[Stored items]
=-=-=

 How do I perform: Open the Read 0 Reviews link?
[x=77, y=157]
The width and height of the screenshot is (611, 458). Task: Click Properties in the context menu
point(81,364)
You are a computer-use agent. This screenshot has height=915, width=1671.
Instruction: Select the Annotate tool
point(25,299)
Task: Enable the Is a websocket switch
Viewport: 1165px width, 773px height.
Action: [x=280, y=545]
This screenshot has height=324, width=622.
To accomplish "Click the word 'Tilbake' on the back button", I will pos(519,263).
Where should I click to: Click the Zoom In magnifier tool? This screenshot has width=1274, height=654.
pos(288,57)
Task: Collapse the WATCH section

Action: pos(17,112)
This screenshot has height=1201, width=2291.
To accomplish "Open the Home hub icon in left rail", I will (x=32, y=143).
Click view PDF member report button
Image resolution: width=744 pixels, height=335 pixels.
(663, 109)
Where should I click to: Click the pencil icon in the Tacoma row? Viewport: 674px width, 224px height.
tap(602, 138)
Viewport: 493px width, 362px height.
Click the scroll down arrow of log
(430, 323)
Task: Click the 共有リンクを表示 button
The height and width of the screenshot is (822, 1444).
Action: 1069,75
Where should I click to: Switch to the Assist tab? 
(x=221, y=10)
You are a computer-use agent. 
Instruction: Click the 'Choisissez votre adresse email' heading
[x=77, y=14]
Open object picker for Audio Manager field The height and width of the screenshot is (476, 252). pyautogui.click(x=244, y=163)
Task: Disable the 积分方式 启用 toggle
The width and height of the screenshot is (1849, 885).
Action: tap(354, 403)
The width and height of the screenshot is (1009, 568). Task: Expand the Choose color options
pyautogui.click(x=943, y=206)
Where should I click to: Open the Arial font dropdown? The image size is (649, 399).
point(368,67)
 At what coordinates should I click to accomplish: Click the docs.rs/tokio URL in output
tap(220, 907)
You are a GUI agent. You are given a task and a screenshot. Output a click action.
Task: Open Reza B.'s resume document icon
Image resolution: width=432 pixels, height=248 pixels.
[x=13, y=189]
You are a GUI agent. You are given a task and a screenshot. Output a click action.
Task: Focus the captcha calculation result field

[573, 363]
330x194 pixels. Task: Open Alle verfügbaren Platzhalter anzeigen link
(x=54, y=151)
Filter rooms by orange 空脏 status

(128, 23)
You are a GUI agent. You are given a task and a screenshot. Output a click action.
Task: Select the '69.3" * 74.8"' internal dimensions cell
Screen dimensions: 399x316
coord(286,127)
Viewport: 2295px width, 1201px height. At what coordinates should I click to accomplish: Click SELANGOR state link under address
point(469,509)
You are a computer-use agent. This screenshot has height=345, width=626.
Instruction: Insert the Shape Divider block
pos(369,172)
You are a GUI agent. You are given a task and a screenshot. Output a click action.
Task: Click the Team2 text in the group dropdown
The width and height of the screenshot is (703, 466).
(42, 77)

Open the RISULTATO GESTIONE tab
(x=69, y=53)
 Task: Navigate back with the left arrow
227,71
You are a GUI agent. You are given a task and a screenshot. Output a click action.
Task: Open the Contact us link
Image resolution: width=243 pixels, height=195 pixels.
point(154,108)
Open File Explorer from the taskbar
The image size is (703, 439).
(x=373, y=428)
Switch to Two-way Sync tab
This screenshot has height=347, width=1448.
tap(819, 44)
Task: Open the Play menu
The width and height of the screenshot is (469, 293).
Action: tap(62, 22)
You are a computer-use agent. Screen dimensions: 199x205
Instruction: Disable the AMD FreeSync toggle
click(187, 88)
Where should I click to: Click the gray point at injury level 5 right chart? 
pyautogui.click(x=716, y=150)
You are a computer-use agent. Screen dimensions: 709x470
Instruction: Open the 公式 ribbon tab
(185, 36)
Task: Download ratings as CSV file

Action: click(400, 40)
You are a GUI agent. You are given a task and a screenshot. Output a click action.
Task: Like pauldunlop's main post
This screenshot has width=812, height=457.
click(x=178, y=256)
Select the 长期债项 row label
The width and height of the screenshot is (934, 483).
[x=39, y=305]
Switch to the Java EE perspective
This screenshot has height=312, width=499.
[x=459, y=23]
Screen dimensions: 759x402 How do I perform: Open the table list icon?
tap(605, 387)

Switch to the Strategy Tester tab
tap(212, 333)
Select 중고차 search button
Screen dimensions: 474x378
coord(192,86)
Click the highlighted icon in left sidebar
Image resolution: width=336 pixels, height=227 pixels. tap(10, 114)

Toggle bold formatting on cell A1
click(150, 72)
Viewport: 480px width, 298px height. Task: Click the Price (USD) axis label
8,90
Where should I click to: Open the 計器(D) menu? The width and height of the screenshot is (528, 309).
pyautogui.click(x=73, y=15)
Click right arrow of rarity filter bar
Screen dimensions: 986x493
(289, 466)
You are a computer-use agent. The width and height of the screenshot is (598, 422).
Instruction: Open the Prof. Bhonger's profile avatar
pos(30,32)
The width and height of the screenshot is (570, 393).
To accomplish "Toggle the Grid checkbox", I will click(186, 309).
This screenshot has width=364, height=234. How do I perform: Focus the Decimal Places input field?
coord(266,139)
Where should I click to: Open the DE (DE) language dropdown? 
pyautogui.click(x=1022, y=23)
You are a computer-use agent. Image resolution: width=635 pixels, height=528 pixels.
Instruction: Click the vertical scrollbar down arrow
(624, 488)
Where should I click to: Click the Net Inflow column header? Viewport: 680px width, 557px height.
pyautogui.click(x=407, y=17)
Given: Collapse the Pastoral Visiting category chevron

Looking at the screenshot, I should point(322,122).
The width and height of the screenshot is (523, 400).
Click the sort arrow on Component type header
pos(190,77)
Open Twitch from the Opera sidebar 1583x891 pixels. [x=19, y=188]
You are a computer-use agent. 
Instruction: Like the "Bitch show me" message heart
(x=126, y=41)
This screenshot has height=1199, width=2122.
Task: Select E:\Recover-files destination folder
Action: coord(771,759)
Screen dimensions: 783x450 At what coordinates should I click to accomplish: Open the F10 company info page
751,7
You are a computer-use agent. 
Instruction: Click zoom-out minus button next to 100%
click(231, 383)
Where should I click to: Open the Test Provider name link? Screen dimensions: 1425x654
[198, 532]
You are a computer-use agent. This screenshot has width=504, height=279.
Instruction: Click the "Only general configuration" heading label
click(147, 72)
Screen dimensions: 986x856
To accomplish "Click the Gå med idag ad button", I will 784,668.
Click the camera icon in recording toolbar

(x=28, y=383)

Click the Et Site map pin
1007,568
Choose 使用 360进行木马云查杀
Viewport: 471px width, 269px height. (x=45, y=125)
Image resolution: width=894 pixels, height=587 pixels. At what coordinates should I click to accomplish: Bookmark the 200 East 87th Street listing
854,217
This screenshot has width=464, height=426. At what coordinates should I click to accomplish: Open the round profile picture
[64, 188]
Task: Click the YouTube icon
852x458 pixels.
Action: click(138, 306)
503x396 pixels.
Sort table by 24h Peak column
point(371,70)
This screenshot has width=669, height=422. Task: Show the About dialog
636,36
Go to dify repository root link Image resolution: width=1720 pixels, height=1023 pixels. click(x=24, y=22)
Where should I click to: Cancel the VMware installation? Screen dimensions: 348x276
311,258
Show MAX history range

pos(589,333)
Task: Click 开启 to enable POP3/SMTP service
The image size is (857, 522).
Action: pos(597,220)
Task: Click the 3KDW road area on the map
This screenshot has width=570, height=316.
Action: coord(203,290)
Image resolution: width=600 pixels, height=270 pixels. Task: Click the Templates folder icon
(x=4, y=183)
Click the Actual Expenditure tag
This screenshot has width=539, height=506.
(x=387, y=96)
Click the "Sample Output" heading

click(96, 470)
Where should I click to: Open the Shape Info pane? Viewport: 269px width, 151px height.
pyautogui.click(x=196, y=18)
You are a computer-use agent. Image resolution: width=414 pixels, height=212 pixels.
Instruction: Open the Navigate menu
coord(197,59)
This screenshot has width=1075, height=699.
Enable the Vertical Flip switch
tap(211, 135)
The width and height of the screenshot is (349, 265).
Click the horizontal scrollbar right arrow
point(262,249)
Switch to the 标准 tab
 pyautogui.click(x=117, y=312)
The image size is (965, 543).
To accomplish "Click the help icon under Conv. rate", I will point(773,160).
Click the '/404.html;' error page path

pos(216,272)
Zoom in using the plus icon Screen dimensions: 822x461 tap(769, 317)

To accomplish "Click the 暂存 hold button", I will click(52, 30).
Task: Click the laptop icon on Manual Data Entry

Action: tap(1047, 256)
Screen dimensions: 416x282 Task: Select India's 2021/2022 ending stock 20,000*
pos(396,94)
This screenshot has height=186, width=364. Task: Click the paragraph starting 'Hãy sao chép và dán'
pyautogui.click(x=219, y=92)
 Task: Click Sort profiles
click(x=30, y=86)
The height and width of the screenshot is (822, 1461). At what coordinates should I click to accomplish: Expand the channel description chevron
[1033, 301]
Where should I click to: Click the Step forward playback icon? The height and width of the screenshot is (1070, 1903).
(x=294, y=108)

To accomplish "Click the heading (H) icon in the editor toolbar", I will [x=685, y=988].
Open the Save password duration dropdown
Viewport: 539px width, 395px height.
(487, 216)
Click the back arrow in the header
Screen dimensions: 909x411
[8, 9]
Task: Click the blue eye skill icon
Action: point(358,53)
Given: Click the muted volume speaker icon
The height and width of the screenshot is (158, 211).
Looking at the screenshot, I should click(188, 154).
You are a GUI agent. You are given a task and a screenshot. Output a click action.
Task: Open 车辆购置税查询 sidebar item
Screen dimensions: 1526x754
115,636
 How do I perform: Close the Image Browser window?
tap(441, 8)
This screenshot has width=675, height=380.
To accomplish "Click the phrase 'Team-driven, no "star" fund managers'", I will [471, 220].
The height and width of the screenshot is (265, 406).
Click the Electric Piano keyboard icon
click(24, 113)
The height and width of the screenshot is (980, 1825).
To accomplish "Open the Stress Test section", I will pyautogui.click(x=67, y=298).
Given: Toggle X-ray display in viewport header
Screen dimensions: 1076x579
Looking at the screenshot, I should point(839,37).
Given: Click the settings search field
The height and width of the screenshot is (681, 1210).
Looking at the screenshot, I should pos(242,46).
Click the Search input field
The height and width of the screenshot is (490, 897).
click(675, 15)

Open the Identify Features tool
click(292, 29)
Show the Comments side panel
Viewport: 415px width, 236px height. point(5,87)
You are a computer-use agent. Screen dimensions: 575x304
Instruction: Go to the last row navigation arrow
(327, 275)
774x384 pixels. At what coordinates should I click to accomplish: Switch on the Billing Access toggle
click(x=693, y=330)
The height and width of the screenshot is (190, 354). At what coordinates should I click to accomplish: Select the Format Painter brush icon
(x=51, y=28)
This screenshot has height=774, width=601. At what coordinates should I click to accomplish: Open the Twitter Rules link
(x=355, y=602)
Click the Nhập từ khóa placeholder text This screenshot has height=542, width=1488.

=-=-=

▸ Instruction: Could you pull out, word for word, the data lines starting at the one that contains "Open the Identify Features tool" and ending with the last line of the data?

▸ Task result:
Open the Identify Features tool
click(292, 29)
Show the Comments side panel
Viewport: 415px width, 236px height. point(5,87)
You are a computer-use agent. Screen dimensions: 575x304
Instruction: Go to the last row navigation arrow
(327, 275)
774x384 pixels. At what coordinates should I click to accomplish: Switch on the Billing Access toggle
click(x=693, y=330)
The height and width of the screenshot is (190, 354). At what coordinates should I click to accomplish: Select the Format Painter brush icon
(x=51, y=28)
This screenshot has height=774, width=601. At what coordinates should I click to accomplish: Open the Twitter Rules link
(x=355, y=602)
Click the Nhập từ khóa placeholder text This screenshot has height=542, width=1488.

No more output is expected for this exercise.